En Slovénie, les automobilistes doivent désormais limiter leur achat de carburant à 50 litres par jour. Cette mesure d’urgence a été mise en place dans un contexte de flambée des prix du pétrole, liée notamment à la fermeture du détroit d’Ormuz par l’Iran, qui transite environ 20 % du pétrole mondial.
Les stations-service slovènes ont commencé à fermer leurs portes, obligeant l’État à intervenir en mobilisant l’armée pour assurer la distribution de carburant. La décision concerne aussi bien les particuliers que les professionnels, avec une limite de 200 litres par jour pour les entreprises et usagers prioritaires comme les agriculteurs ou certains transporteurs, jusqu’à nouvel ordre.
Une réponse immédiate face à une crise
Le Premier ministre slovène, Robert Golob, a assuré que cette mesure ne reflète pas un manque de stock global. Selon lui, les entrepôts sont pleins et il n’y a pas de risque de pénurie. Le gouvernement a également lancé une enquête contre le principal distributeur, Petrol, accusé de ne pas avoir géré correctement la crise. La société affirme que la hausse soudaine de la demande est la cause principale des difficultés d’approvisionnement.

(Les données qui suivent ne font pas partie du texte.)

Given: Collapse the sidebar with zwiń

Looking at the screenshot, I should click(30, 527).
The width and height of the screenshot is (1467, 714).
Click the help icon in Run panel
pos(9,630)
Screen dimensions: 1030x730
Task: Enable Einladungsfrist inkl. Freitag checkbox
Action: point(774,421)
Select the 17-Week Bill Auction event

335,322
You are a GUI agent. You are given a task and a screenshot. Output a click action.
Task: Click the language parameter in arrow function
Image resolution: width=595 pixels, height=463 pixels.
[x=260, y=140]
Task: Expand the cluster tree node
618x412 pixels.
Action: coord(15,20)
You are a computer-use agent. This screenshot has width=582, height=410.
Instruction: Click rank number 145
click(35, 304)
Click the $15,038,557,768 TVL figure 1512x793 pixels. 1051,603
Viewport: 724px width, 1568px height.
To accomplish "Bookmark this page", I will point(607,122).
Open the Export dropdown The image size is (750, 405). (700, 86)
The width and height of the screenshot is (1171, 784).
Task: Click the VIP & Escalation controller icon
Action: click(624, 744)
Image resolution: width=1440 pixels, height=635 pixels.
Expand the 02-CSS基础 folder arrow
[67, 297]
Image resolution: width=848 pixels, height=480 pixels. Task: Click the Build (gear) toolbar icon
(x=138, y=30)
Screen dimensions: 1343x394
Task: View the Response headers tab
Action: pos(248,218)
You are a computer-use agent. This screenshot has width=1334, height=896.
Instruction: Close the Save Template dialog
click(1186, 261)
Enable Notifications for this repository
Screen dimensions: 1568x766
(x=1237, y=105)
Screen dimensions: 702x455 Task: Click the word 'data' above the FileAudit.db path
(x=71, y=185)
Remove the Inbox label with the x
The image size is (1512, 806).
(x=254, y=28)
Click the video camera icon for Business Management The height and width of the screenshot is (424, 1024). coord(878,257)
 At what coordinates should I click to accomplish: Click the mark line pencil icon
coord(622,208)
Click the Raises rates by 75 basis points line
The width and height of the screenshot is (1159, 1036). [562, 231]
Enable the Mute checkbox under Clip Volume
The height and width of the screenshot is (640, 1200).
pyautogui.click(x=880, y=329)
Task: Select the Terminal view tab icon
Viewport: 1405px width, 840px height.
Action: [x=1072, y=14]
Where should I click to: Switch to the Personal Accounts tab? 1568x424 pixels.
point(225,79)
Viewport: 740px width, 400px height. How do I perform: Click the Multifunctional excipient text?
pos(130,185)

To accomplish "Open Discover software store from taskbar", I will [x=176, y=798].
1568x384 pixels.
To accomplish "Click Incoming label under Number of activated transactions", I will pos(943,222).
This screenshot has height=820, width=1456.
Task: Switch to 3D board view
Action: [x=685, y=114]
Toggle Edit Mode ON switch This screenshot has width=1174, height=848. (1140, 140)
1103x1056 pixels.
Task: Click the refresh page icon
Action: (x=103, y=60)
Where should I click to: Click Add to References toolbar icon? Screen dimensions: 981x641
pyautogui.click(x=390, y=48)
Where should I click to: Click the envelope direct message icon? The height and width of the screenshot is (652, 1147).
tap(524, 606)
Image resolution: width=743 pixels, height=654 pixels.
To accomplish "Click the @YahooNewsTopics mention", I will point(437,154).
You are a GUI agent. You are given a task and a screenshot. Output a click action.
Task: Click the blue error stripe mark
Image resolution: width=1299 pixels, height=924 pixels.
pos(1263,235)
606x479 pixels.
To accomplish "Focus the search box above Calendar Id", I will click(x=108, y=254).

Les causes de la crise slovène
La situation a été exacerbée par la forte différence de prix entre la Slovénie et ses voisins. En effet, l’essence 95 y coûtait 1,466 € le litre, contre plus de 1,83 € en Autriche ou en Allemagne. Cette différence a incité de nombreux automobilistes à traverser la frontière pour faire le plein, créant une « panique d’approvisionnement » et des files d’attente devant les stations.
Ce phénomène a été amplifié par la hausse du prix du baril de Brent, passé de 73 à 112 dollars en moins d’un mois, suite à la crise au Moyen-Orient. La crainte d’un ralentissement de l’approvisionnement mondial et l’incertitude géopolitique font craindre une augmentation durable des coûts pour les consommateurs européens.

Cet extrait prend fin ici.